My Bucket, My Data! (or is it?)

By

AWS S3 has long become a standard for storing file object data. Despite the many efforts in making S3 secure, we continue to see data in private buckets exposed or exploited in novel ways over the years.

Just how many ways can I trip over my own buckets (and spill the data)? Short answer: too many.

To start, here's a checklist of a dozen key security configurations and best practices that should be considered for S3:

  1. Enable server side encryption for data-at-rest.
  2. Enforce "aws:SecureTransport" via bucket policy (deny non-TLS/HTTPS requests)
  3. For buckets with critical data, enable MFA delete.
  4. Configure "Block Public Access" bucket settings properly.
  5. Tag buckets / objects with Classification and Owner.
  6. Enable server access logging or logging with CloudTrail
  7. Enable event notifications to monitor for key changes.
  8. Enable cross-account cross-region replication on buckets storing critical data for disaster recovery.
  9. Leverage lifecycle configuration and versioning for resilience. 
  10. Consider access restriction via VPC endpoints or PrivateLink.
  11. Identify and regularly review all IAM roles, users, and user groups with access to important buckets. 
  12. Identify all buckets with public access and monitor whenever a new bucket is made public.

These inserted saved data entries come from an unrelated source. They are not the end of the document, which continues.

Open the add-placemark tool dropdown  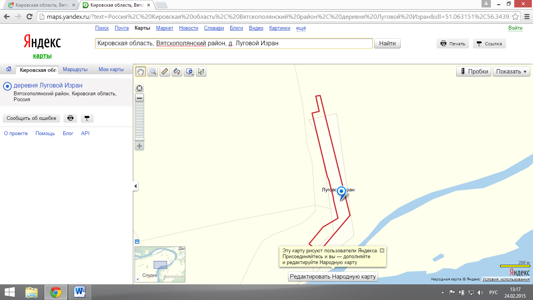(x=189, y=71)
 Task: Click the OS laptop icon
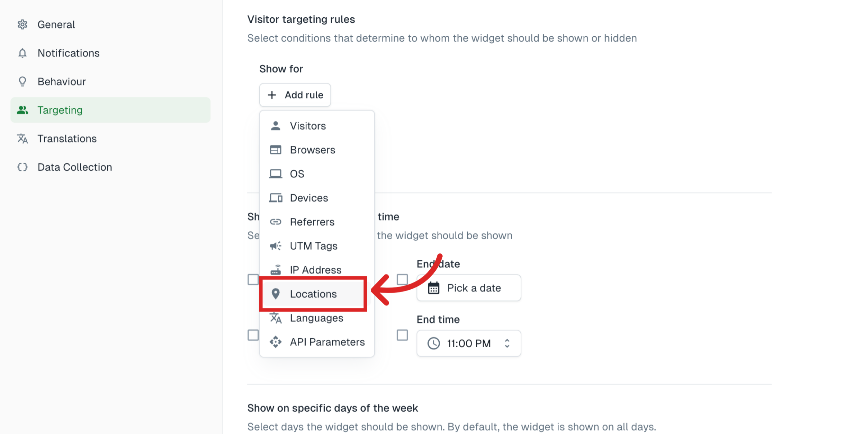pyautogui.click(x=275, y=173)
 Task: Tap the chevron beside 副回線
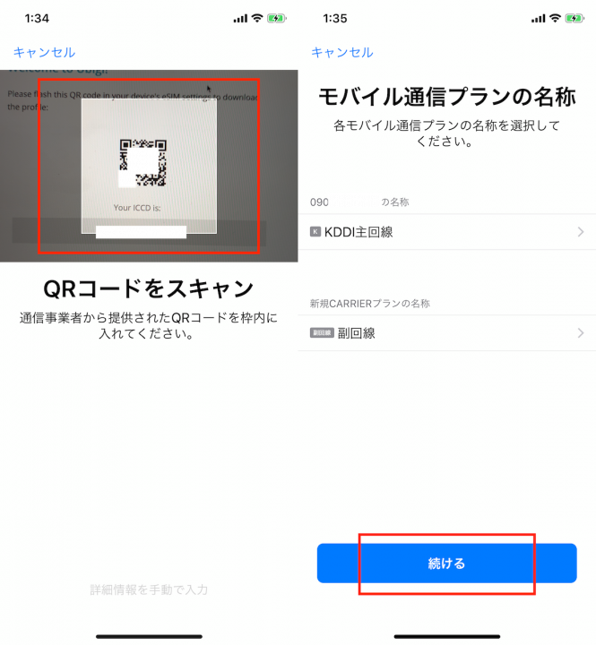[581, 333]
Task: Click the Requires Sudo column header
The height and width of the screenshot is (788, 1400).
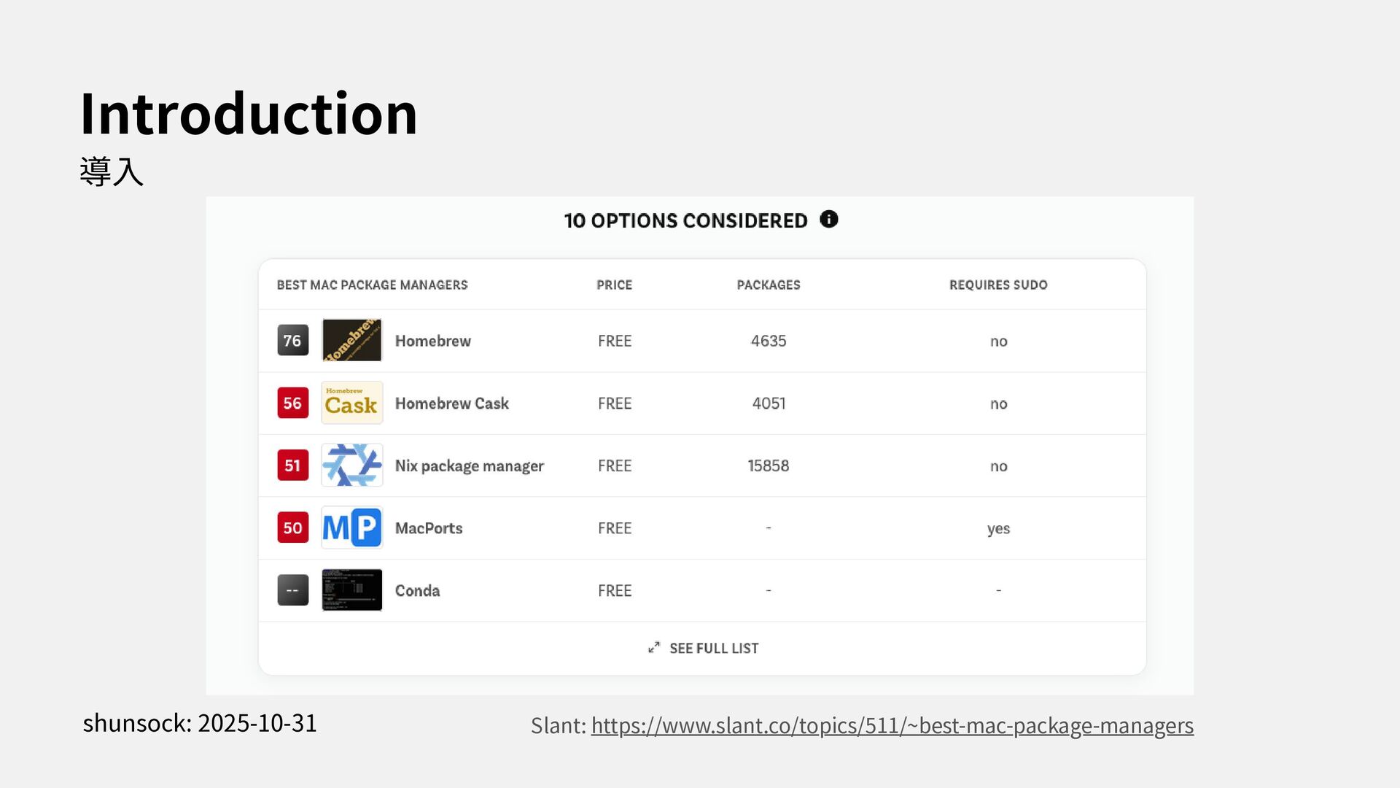Action: coord(998,285)
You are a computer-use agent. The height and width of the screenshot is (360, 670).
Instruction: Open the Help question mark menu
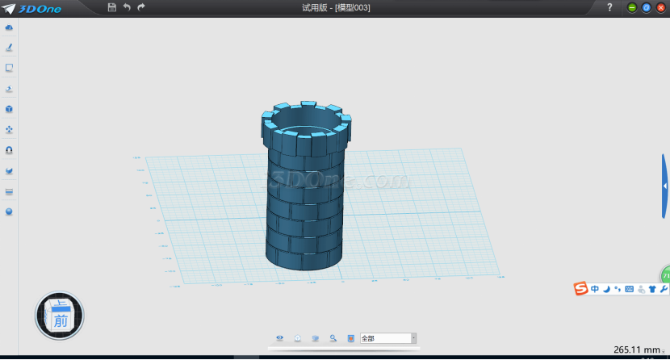[x=609, y=7]
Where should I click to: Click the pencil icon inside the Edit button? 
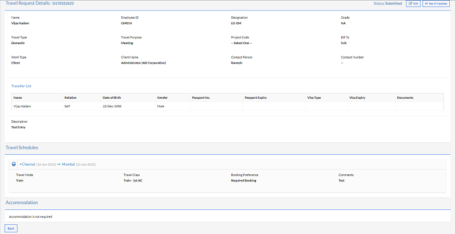tap(410, 3)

You've probably already seen the first 10 items of the above checklist somewhere -- in AWS security best practices or CIS AWS Foundations Benchmark. If you think you've got the last two items covered, think again. It may not be as trivial as it sounds.

Consider the following:

First, do you have an up-to-date inventory of all buckets across all accounts? Could a developer have created a new bucket or even a whole new AWS account without any security visibility? 

Next, understand that an S3 bucket (or objects within a bucket) can be made externally or publicly accessible in multiple ways beyond just bucket ACLs and IAM policies. Some of them can be tricky to identify due to the complex, multi-hop and/or cross-account relationships among connected resources.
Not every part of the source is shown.